'''

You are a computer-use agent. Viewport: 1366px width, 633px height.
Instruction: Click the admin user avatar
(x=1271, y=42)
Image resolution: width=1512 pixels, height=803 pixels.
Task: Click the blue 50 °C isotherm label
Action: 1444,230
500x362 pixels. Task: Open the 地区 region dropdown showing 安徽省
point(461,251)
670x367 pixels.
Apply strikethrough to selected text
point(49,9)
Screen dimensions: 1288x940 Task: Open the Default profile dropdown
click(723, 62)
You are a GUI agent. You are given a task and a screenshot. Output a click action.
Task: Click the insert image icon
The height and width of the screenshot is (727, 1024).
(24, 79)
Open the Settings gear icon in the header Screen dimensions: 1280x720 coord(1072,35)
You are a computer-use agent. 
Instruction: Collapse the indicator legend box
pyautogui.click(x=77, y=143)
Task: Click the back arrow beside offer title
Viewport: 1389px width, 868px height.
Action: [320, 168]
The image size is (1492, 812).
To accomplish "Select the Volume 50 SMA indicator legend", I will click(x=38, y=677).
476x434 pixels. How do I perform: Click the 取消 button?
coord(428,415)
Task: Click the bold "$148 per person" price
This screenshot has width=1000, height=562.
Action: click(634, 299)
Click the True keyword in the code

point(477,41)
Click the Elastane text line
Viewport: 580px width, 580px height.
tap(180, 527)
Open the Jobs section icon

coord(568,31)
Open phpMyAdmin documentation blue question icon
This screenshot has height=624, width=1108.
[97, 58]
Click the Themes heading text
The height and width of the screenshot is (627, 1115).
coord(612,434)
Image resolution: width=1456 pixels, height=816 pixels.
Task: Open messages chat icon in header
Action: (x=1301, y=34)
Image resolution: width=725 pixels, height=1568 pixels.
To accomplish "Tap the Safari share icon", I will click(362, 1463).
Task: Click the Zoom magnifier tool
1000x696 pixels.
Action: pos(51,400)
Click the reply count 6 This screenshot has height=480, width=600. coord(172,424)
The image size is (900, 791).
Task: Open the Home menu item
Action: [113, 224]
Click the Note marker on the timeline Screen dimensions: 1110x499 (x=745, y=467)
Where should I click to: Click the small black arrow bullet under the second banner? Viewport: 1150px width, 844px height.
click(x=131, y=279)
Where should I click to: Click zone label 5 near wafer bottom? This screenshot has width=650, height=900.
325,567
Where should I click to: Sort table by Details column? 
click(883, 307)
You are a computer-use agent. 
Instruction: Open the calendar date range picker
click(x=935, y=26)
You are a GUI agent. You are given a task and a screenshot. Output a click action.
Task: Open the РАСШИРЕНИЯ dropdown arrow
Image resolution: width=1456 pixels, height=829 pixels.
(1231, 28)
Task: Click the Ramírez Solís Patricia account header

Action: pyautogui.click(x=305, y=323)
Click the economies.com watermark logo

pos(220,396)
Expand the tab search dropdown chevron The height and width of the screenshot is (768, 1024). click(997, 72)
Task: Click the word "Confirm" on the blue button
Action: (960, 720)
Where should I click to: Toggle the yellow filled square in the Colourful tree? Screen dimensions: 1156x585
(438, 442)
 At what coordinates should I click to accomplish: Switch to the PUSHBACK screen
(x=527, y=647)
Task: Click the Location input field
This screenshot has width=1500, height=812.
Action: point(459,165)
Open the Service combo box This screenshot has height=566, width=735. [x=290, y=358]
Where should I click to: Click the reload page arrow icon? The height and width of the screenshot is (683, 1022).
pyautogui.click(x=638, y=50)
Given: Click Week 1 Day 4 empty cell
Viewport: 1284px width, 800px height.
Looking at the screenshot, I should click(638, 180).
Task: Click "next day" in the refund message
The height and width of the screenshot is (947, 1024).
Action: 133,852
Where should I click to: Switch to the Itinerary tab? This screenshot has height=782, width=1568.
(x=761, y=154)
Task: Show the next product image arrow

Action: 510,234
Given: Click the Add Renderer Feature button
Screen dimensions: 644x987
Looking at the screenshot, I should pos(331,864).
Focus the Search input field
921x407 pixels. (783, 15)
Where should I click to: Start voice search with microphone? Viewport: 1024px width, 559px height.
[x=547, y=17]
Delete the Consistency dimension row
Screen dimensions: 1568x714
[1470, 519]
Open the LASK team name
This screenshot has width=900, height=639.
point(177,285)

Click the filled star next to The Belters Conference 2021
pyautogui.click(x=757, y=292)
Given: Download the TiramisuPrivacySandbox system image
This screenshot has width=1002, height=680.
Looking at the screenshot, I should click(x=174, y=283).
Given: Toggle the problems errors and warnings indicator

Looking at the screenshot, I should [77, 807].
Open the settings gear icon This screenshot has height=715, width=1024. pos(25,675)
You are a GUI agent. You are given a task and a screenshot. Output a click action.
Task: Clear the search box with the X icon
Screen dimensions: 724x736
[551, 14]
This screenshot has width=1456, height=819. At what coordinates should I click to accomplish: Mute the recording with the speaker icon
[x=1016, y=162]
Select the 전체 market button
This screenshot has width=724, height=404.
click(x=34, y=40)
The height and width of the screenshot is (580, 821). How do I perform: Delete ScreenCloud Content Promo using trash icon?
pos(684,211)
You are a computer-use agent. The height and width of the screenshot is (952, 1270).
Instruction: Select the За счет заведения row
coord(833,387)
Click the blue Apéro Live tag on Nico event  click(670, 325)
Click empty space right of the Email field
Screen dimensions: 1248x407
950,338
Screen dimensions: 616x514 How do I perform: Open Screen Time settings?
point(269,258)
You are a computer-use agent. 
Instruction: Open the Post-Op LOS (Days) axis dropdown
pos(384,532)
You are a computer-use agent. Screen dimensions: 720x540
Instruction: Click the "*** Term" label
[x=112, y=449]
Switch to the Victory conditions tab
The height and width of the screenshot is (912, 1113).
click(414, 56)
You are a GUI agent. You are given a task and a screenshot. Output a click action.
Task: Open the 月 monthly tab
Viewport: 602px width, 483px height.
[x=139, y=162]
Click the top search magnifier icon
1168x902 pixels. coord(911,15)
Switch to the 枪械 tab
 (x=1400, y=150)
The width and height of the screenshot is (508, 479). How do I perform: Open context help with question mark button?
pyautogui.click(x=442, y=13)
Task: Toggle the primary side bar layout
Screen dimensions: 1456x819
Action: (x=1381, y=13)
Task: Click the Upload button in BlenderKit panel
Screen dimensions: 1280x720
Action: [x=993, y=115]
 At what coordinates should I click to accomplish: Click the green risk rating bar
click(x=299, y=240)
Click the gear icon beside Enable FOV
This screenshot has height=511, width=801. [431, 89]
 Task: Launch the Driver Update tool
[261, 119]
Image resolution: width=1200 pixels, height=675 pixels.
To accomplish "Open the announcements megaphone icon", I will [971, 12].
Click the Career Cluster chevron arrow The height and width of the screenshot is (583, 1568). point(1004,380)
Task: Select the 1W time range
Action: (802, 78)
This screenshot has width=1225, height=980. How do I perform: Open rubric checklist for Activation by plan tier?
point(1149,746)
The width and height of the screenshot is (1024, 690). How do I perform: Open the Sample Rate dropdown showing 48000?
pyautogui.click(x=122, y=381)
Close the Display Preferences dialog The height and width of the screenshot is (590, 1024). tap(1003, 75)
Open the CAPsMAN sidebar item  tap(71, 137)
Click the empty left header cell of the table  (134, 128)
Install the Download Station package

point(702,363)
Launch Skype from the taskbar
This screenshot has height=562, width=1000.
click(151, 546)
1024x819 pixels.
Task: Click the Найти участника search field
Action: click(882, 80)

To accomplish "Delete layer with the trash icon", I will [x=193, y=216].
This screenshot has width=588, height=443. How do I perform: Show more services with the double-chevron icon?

'''

* **Given request**: From the items above, copy each line that contains the word "button" in full.

* **The answer**:
476x434 pixels. How do I perform: Click the 取消 button?
Task: Click the word "Confirm" on the blue button
Given: Click the Add Renderer Feature button
Select the 전체 market button
The width and height of the screenshot is (508, 479). How do I perform: Open context help with question mark button?
Task: Click the Upload button in BlenderKit panel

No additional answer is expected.